Durante entrevista, em 1993, eu lhe perguntei o que mais gostaria de ter sido, piloto, como no início de sua aproximação com o automobilismo, ou dono e chefe de equipe. Atente à resposta:

“Piloto, sem dúvida. Por conta da minha paixão pela velocidade eu hoje estou em uma cadeira de rodas”. Revelador, não?

Outra. Perguntei, em 1997, por que ele sempre diz que o título do campeonato de construtores é mais importante que o de pilotos. “Eu comecei com minha equipe no início dos ano 70 e ainda hoje estou aqui. Quantos pilotos daquela época ainda se encontram na F1? Os pilotos passam, as equipes permanecem.”



Mais. Por que o senhor dispensa os pilotos que conquistam o mundial com seu time? Em 1992, depois de Nigel Mansell ser campeão com a Williams, Frank ofereceu um valor que era para o piloto inglês não renovar o contrato. Em 1993 foi para a Fórmula Indy. Em 1996, mesmo sendo campeão, Damon Hill não teve o contrato renovado para 1997.

Em 1993, Alain Prost venceu o campeonato pela Williams e só abandonou a F1, sem desejar, porque Frank Williams lhe disse que iria assinar com Ayrton Senna.
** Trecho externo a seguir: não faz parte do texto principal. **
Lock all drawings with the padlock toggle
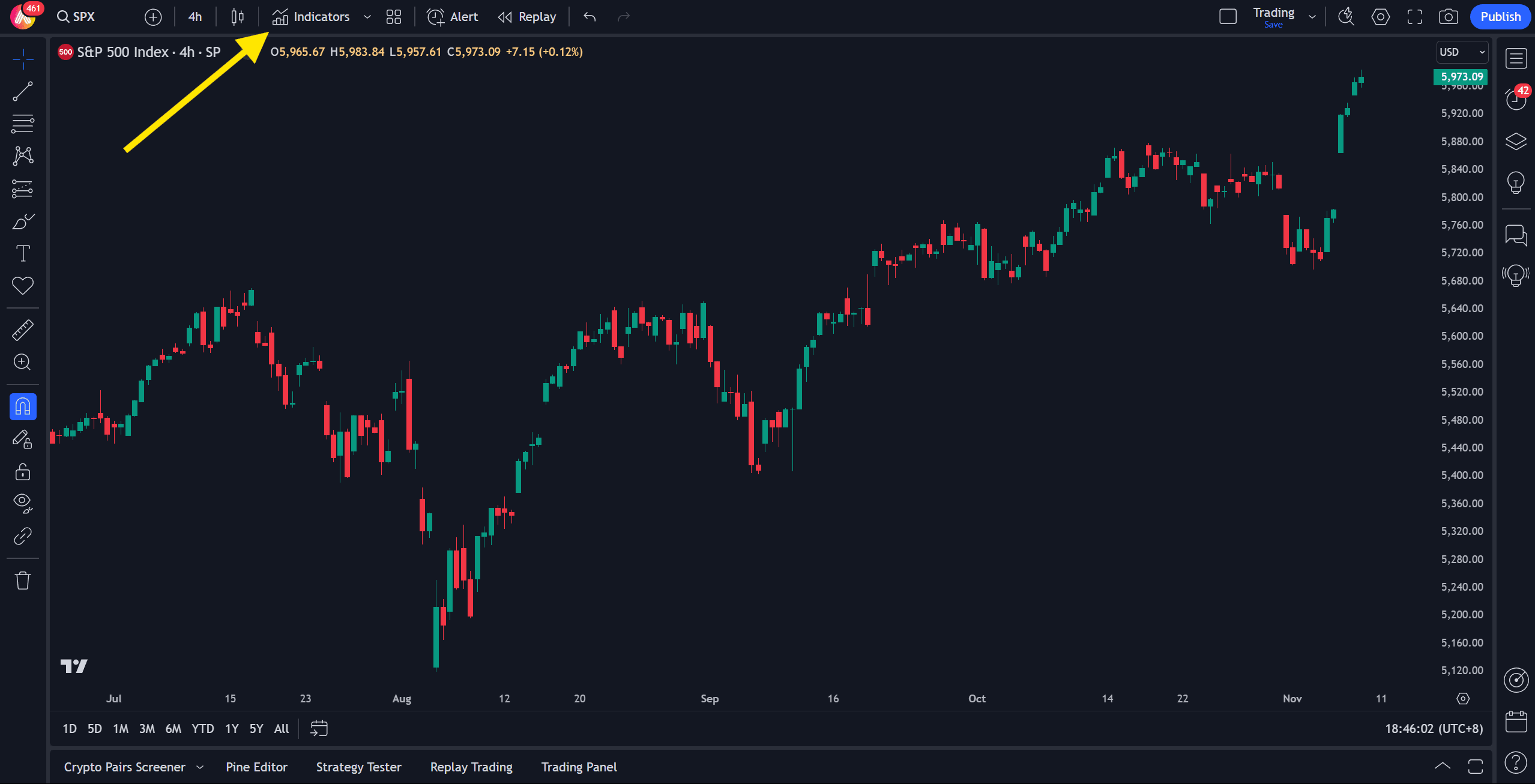The height and width of the screenshot is (784, 1535). pyautogui.click(x=22, y=472)
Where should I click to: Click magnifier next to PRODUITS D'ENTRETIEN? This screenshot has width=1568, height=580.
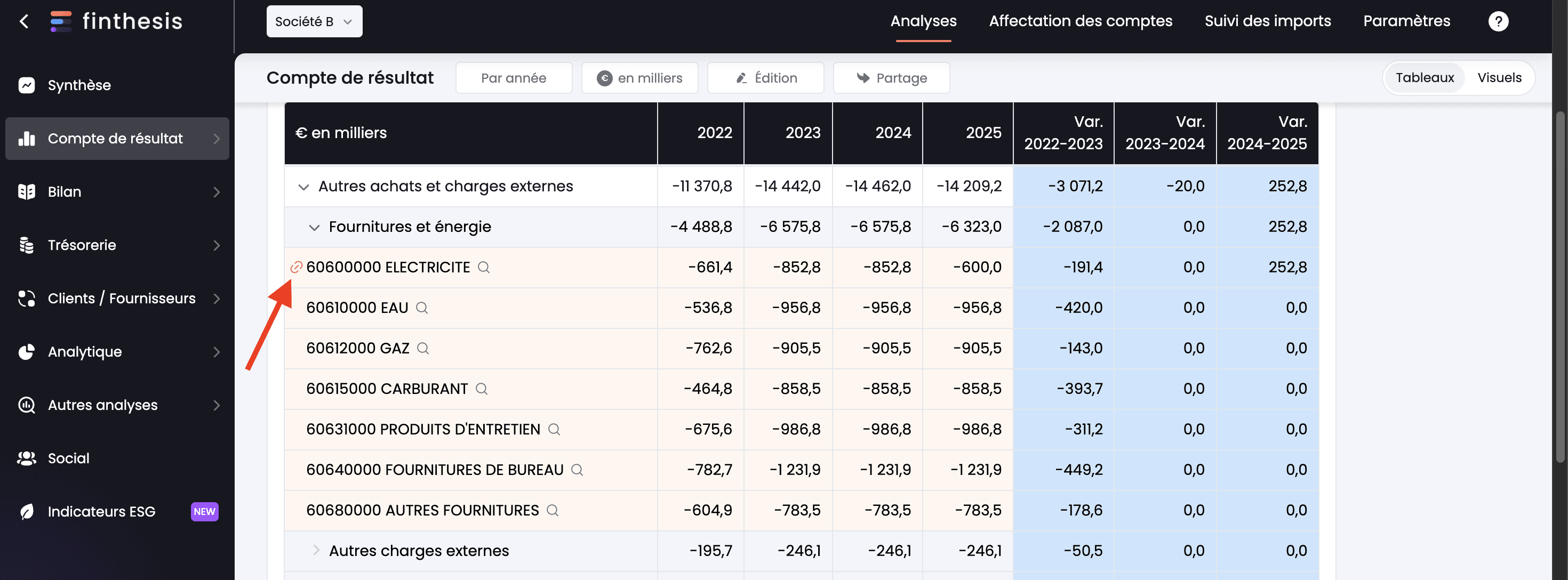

O veto a Senna valia apenas para 1993.

A resposta seca e dura de Frank Williams: “Não os vejo mais estimulados na temporada seguinte ao título”.


Investe na equipe

Mais perguntas. O senhor é conhecido por investir muito do que ganha na própria equipe, enquanto outros donos retiram para si boa parte, como é o caso de Eddie Jordan, conforme todos comentam. Procede?

“Não sei o que os outros fazem com o dinheiro. Você esteve na nossa sede, não? Viu nosso túnel de vento? Fomos os primeiros a ter um assoalho móvel, encomendamos a uma empresa canadense. Na F1 se você não investir, não procurar inovar com frequência, fica logo para trás.”

Frank sinalizou para falar mais: “Teve uma época que eu comprava aviões também, não para ter um jato pessoal, mas principalmente fazia isso por negócio, compra e venda”.


Grande arrependimento

 Essa é marcante também. Ouvi ele falar durante uma coletiva, aí por 2006, 2007, quando começou a decadência em curso até agora. Perguntaram qual seu maior arrependimento.

“O maior não sei, um deles foi não ter aceito a proposta de Adrian (o genial projetista Adrian Newey, responsável pelos carros campeões da Williams de 1992, 1993, 1996 e 1997), em 1996. Ele tinha proposta para sair (da Red Bull) e disse que ficaria se eu lhe cedesse parte da equipe, como fiz com Patrick (Patrick Head), em 1977. Eu respondi não.”

Esse homem de ferro, Francis Owen Garbett Williams, de brilhante trajetória no automobilismo, hoje luta, incansavelmente, não somente para manter-se vivo, como para ver sua belíssima obra também sobreviver, ainda que pareça não ter precisa noção do que se passa.


Perspectivas promissoras

O bom dessa história toda é que seja lá quem for que vai ter recursos para investir na Williams provavelmente irá se cercar de profissionais com comprovada experiência e currículo para tirá-la dessa situação de penúria financeira e esportiva e tentar torná-la grande novamente.

Eles vão chegar – provavelmente a Williams encontrará novos sócios – em uma época bastante favorável e única no retrospecto da F1. A partir de 2021 haverá um limite orçamentário, US$ 145 milhões – R$ 826 milhões –, novas regras que restringem bastante o desenvolvimento do carro e um novo critério de distribuição das verbas arrecadadas pela FOM para as equipes, mais justo.

Em resumo, há boas chances, havendo esse investidor, de a Williams crescer novamente. Para o bem da F1.